Spacecraft properties
- Manufacturer: Naval Research Laboratory

Start of mission
- Launch date: Planned: July 1995
- Rocket: Taurus-1110

Flyby of 433 Eros (proposed)
- Closest approach: 13 March 1996
- Distance: 30 km (19 mi)

Flyby of 4179 Toutatis (proposed)
- Closest approach: 4 October 1996
- Distance: 50 km (31 mi)

= Clementine 2 =

Proposed asteroid mission

Clementine 2 was a proposed asteroid-interception mission that was intended to fly by two near-Earth asteroids, 433 Eros and 4179 Toutatis planned by NASA.

==History==
The probe impact at Toutatis was needed to obtain the dynamic strength of surface material and data on the properties of the regolith and on stratification below the surface, and potentially allowed the measurement of thermal diffusivity between the interior and the surface.
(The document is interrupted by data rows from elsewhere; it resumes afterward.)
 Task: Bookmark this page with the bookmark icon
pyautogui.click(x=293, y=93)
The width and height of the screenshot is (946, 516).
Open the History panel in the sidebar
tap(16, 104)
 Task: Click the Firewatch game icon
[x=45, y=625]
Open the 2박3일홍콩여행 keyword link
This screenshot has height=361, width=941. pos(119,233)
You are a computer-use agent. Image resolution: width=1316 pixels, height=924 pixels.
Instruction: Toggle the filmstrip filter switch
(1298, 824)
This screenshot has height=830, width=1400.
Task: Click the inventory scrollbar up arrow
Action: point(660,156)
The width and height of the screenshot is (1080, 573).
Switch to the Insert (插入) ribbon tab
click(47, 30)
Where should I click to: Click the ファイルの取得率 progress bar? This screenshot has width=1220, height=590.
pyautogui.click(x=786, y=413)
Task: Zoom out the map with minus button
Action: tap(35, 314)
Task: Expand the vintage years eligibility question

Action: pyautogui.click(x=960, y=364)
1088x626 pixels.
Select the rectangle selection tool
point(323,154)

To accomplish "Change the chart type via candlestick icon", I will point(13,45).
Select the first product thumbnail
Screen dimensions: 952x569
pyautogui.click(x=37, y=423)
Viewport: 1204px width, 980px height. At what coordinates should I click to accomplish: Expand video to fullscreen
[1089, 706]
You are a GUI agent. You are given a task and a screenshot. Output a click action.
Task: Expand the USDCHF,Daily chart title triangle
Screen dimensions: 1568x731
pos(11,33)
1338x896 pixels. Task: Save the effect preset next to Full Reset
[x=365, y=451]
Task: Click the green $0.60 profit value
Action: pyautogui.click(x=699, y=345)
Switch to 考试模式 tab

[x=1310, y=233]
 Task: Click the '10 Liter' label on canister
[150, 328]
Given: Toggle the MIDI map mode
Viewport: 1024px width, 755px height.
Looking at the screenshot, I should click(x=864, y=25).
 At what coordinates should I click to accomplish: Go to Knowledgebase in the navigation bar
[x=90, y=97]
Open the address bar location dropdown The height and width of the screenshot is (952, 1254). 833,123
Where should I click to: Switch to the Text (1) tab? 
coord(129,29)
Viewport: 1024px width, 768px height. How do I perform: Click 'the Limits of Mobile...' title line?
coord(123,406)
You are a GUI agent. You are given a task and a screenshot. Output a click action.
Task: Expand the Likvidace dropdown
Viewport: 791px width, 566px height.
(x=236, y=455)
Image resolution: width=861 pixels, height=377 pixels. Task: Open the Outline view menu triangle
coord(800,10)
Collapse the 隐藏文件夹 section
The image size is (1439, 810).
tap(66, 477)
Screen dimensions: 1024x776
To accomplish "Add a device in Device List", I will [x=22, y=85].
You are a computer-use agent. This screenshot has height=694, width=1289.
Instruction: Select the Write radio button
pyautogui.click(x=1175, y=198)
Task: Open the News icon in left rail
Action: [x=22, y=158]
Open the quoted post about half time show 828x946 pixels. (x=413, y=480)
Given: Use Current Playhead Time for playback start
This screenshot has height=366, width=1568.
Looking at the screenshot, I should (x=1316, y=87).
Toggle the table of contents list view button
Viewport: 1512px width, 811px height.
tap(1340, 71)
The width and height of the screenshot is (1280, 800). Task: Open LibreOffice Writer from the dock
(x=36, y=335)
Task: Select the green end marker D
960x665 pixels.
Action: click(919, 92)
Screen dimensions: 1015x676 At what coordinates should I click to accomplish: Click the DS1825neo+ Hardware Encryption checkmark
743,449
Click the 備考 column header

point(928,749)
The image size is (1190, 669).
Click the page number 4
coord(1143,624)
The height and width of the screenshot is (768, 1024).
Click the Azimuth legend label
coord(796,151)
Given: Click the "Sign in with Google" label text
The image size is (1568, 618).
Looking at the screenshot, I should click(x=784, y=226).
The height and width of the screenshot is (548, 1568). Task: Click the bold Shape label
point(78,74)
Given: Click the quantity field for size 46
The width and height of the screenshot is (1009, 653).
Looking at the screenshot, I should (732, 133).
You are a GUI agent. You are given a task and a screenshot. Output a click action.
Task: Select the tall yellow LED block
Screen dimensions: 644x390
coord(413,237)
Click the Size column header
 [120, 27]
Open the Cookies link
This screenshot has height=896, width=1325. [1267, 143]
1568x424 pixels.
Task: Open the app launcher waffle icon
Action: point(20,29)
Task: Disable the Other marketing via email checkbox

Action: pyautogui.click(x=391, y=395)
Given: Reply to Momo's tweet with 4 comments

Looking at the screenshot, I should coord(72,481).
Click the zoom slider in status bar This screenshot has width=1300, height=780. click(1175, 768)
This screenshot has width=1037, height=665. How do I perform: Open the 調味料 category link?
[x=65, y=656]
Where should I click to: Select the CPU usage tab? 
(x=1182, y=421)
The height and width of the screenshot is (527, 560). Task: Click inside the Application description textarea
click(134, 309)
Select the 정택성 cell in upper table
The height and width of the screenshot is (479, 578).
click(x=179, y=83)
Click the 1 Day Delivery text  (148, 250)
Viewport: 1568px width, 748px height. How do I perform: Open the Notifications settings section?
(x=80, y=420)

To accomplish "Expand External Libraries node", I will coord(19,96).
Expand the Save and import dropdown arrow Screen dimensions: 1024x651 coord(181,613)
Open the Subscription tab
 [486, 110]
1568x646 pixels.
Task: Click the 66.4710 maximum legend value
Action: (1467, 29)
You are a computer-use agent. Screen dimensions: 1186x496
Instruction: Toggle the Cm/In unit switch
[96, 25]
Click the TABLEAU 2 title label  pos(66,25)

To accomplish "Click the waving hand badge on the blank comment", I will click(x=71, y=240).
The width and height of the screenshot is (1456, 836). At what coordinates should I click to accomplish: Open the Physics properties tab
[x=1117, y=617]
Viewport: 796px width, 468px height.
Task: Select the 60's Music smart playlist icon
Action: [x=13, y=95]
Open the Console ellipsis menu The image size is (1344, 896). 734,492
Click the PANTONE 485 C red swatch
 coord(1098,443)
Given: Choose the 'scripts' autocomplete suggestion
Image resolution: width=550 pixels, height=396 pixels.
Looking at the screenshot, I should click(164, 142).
Measurements should be done by high-resolution imagery of the impact crater and its surroundings in visible, ultraviolet, and infrared wave bands from the spacecraft flying by some 30 min after the probe strike. It was proposed to equip the probe with a lightweight mass spectrometer and dust analyzer to measure the particle sizes and distribution and the composition of the ejected cloud. The mission was planned to be launched in July 1995, with the Eros encounter on 13 March 1996, and the Toutatis flyby on 4 October 1996, some 440 days after launch.

The mission was to be a successor of Clementine, and to be launched by a Taurus 1110 rocket, but was cancelled in 1997.